▶ [Excerpted text]:
— START —

Playing with AprilTags: Python Recognizer
An announcement by FIRST Robotics earlier this year revealed an interesting bit of news: next year’s kit would include AprilTags as vision targets. I’m completely unfamiliar with these, so I figured it’d be fun to dive in and see what they’re all about.
Generating some tags
AprilTags are a so-called “fiducial” system that identifies not only a position and orientation, but an identifier code as well via a block encoding scheme, conceptually similar to a barcode but with some design features useful to making them easy to comprehend from multiple angles. FRC is planning to use the 36h11, so I grabbed a few samples from the repository. They’re stored in minimized “one pixel per block” format, so to make them tractable I blew them up and bordered them with ImageMagick (convert tag36_11_00001.png -scale 10000% -bordercolor white -border 200 tag36_11_00001-large.png
) and ran them out on the printer. I grabbed a few reference numbers to play with: 1, 42, and 422.
Recognizing the tags
I don’t have access to the beta for the AprilTag integration into the FRC codebase yet, but I was able to get started by playing around with recognition via OpenCV and a Python library. Setup was pretty straightforward:
sudo apt-get install python3
sudo apt-get install pip
pip install opencv-python
pip install apriltag
(Note: at least one of those required an apt-get install
of one more dependency for making the “wheel,” but I can’t remember which one. Fortunately, pip was pretty good about clearly stating what dependency was missing).
Once that was done, I was able to bash together a pretty simple Python script to do the following:
- Fetch the camera feed
- Grayscale it with OpenCV
- Feed the grayscale into the apriltag recognizer
- If a tag was found, scribble some info on the camera feed to make it easy to visualize the recognized data
- Render the updated (color) camera feed
Code as below.

— END —

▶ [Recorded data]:

— START —

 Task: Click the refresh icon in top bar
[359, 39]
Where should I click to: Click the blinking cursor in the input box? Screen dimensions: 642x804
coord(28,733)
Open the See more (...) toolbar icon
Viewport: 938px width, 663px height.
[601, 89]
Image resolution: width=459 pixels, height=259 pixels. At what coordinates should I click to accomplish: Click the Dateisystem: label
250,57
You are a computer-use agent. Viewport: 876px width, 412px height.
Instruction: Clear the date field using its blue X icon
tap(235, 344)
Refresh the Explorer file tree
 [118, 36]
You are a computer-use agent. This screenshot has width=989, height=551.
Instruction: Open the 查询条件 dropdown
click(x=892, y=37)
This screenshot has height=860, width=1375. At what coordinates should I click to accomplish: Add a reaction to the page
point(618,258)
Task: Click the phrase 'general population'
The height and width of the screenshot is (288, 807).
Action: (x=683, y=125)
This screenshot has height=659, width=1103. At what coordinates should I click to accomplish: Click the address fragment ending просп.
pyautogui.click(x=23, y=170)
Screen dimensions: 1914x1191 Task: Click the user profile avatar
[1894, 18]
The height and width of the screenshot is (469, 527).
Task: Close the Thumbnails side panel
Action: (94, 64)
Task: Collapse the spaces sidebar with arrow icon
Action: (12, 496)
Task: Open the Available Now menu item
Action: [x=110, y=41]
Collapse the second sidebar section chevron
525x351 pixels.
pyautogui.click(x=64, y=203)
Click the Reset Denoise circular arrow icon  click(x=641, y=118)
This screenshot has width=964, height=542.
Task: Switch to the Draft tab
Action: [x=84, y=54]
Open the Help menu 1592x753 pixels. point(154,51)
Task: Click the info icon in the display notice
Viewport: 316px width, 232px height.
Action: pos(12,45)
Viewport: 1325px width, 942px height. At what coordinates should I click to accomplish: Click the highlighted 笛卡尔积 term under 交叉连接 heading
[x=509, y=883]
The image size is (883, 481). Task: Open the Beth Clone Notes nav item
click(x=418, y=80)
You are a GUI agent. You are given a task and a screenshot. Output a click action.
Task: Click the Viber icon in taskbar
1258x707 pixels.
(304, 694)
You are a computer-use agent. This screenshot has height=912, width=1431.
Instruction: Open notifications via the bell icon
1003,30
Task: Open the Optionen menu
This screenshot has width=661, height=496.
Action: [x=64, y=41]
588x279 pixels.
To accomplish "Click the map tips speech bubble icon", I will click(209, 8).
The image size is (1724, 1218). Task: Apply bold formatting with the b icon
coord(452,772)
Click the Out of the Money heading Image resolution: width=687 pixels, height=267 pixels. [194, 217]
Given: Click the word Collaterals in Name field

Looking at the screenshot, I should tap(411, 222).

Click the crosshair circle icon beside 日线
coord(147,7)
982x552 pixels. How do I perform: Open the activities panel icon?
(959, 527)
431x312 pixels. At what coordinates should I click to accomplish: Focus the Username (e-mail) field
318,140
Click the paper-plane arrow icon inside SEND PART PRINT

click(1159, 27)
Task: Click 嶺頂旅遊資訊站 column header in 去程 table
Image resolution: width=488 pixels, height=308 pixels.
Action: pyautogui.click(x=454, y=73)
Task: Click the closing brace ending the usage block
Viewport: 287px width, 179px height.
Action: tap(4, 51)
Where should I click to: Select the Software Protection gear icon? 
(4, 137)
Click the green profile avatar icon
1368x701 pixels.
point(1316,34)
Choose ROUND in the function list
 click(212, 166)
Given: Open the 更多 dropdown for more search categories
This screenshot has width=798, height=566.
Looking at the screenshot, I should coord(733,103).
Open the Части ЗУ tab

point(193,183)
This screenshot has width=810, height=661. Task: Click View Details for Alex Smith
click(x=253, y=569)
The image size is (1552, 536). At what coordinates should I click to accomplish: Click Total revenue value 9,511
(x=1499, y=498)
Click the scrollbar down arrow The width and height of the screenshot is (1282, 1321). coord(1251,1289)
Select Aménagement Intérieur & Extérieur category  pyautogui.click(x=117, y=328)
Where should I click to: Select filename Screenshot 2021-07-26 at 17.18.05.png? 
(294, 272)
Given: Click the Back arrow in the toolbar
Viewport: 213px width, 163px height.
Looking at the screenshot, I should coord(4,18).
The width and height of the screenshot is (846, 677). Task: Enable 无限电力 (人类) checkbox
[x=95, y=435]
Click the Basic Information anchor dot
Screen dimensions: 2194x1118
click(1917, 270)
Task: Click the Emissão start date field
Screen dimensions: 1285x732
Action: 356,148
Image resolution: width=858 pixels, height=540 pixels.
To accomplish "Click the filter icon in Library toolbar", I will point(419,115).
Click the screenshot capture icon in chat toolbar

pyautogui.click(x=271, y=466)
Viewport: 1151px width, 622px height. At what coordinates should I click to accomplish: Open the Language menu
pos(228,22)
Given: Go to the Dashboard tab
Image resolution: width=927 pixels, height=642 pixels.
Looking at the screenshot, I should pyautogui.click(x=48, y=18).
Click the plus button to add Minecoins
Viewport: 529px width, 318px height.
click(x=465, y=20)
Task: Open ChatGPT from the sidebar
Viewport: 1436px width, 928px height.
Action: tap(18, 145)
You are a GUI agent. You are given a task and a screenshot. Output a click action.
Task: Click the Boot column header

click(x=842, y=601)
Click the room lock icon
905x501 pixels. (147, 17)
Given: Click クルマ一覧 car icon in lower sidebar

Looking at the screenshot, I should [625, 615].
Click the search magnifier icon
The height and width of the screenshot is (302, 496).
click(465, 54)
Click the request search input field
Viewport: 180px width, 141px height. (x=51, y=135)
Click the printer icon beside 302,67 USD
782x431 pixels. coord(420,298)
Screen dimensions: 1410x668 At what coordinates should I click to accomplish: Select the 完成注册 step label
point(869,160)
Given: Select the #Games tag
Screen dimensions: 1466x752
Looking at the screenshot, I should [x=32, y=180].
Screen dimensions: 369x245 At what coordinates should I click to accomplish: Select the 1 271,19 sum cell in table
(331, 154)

— END —

▶ [The task]: From the article on AprilTags, return word for word the passage between "Once that was" and "Code as below.", inclusive.

▶ [Exercise output]:
Once that was done, I was able to bash together a pretty simple Python script to do the following:
- Fetch the camera feed
- Grayscale it with OpenCV
- Feed the grayscale into the apriltag recognizer
- If a tag was found, scribble some info on the camera feed to make it easy to visualize the recognized data
- Render the updated (color) camera feed
Code as below.